May 15, 2016

THE TRUMP METHOD OF CAMPAIGNING







WASHINGTON POST DAILY 202


“Please hold for Mr. Trump.”


Those words have been heard across the media landscape by countless producers and reporters as the presumptive Republican nominee makes the rounds on television, radio, and print — and then makes the rounds again. He is everywhere, often seen sitting with his eyes narrowed across from a cable host, at other times just a voice.


But the saturation is more than a victory tour for Trump. It is indicative of how he plans to approach the general-election campaign. Instead of relying on traditional methods of communication — paid advertising, carefully-chosen interviews, corporate-crafted Facebook posts — he will be the medium and the message, unpredictable and always around.

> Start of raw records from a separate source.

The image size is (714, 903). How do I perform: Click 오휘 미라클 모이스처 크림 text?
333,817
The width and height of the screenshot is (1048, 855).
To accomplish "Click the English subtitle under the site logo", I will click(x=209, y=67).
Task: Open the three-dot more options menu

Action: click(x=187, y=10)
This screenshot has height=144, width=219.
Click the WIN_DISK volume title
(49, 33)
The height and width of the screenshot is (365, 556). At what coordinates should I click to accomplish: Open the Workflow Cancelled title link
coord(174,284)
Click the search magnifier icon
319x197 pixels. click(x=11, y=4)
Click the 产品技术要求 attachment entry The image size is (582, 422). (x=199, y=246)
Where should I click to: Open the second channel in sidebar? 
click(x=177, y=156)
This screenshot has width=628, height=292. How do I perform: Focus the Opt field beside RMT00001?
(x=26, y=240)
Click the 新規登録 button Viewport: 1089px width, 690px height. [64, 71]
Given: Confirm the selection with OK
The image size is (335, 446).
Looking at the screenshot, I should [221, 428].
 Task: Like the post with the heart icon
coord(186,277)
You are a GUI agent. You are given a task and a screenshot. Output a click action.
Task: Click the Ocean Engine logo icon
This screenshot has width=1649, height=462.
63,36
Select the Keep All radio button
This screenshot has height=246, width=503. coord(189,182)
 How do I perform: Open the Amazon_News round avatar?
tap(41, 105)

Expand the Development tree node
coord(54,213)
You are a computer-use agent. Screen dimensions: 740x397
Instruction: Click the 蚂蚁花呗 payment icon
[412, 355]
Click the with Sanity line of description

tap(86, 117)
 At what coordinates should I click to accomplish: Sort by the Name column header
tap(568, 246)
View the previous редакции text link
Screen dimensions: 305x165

Trump’s daily routine: hundreds of requests come in through his trusted press aide, Hope Hicks, and they get piled on his desk. (Trump likes to review actual printed documents.) He rifles through them — confirming this, nixing that. But that isn’t the end. He keeps close watch on cable news, he monitors the headlines (which are also printed out). He’ll call into one network while another sets up backstage. And eventually he turns to Twitter, typing himself or dictating to an associate.

For Democrats and Republicans, the obvious consequence of Trump’s ubiquity is that regardless of what they want to focus on, they will likely be forced to respond each day to the mogul’s latest whim. He looms each hour as a constant potential disturbance, for better or for worse.

Donald Trump, left, speaks with John Dickerson on "Face The Nation" in New York. (John Paul Filo/CBS via AP) 

To get a sense of why Trump is following an unusual playbook all his own, The Washington Post spoke with longtime Trump confidant Roger Stone, a Nixon-loving bon vivant and ruthless strategist who has been at the billionaire’s side for decades (although he is not part of Trump’s campaign).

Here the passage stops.